Camp has since been unsympathetic to many homeowner relief measures proposed from across the partisan divide. He voted to kill the Home Affordable Modification Program (HAMP) and to deny federal bankruptcy judges "cramdown" powers, in which they could mark down the amount owed on a mortgage to the current market value of the property.
Economists and housing trade organizations have credited the tax exemption (which was extended through 2012 in the 2008 Emergency Economic Stabilization Act) with providing a small tonic to the housing crisis by making short sales more tenable for homeowners. There have been 1.6 million short sales reported by NAR since late 2008, accounting for between 10 percent and 14 percent of home sales activity each month during that time.
Without the exemption, forgiven debt in a short sale would be treated as a phantom, but taxable, capital gain, which for some homeowners in dire housing markets might total tens or hundreds of thousands of dollars. Under those circumstances, in most states, the only option for homeowners to escape a mortgage obligation and the resulting taxes would be bankruptcy. (That is, barring the implementation of any modification or principal reduction programs recently proposed by the Obama administration.)
In non-recourse states such as California and Nevada, where lenders cannot pursue a deficiency judgement to collect the unpaid debt on a residential mortgage, lifting the tax exemption actually could result in more foreclosures. That's because a short sale would trigger taxes on the unpaid debt, while in those non-recourse states, a foreclosure would not. "It's not in the homeowner's interest anymore to do" a short sale, says White.
Several economists, as well as the trade groups for realtors and mortgage bankers, say that continuing the tax exemption is a crucial cog in the housing recovery.

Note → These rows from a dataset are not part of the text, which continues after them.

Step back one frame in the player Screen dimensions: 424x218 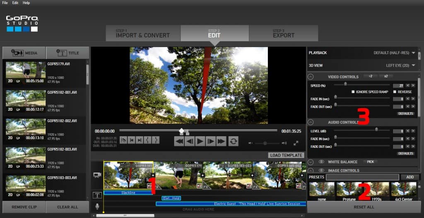[190, 141]
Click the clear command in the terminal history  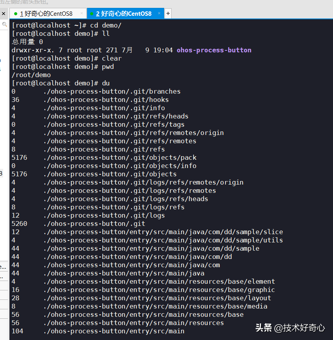[111, 58]
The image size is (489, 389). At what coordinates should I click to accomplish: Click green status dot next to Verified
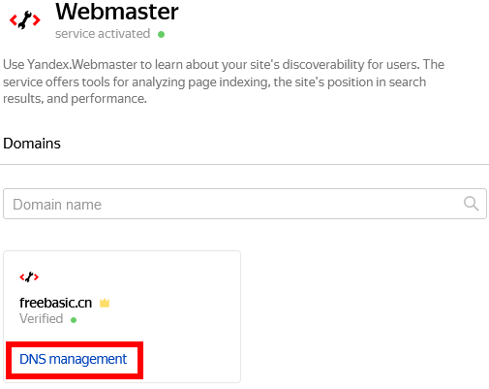click(x=74, y=320)
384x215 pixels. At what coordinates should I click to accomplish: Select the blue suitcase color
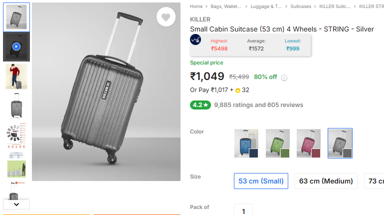pyautogui.click(x=246, y=144)
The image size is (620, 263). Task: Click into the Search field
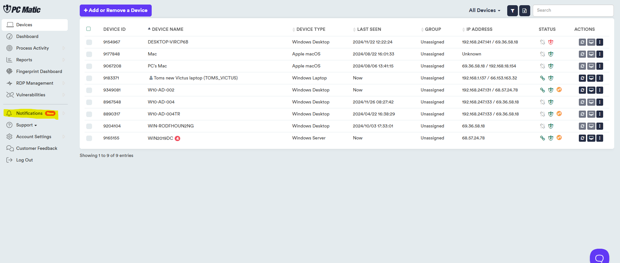tap(573, 10)
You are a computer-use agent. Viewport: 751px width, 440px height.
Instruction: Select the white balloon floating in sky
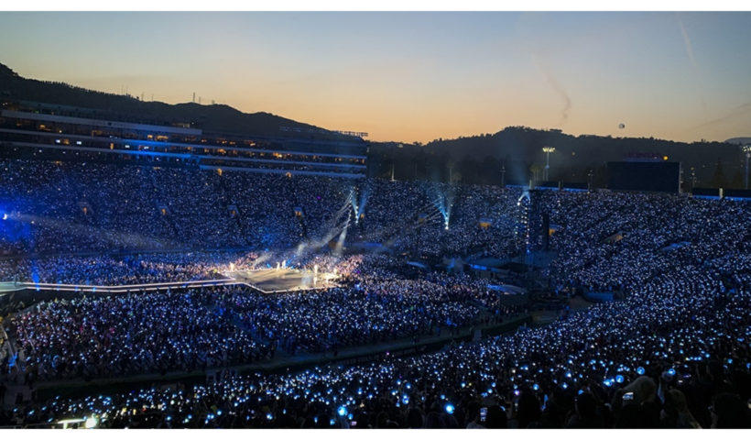[x=621, y=127]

"Of all of the different things that policymakers have done to address the housing crisis, this has been one of the most effective," says Mark Zandi, an economist with Moody's Analytics. "It's not very costly to the IRS or taxpayers, and it's very, very helpful in trying to facilitate working through this very serious problem."
The MBA's support of an extension is particularly notable, given its concern with strategic defaults that some believe the exemption may be stoking. "We continue to support reasonable measures" for recovering homeowners, says David Stevens, president and CEO of the MBA and recently the assistant secretary for housing in the Obama administration.
This spring, NAR will make an extension a priority item for the group's 2012 congressional wish list. "It's like the old medical term: first do no harm," says Moe Veissi, NAR's president. "In this housing marketplace, as uniquely difficult as it's ever been, this is the wrong time not to extend it."
Glen Fest is the executive editor of American Banker Magazine.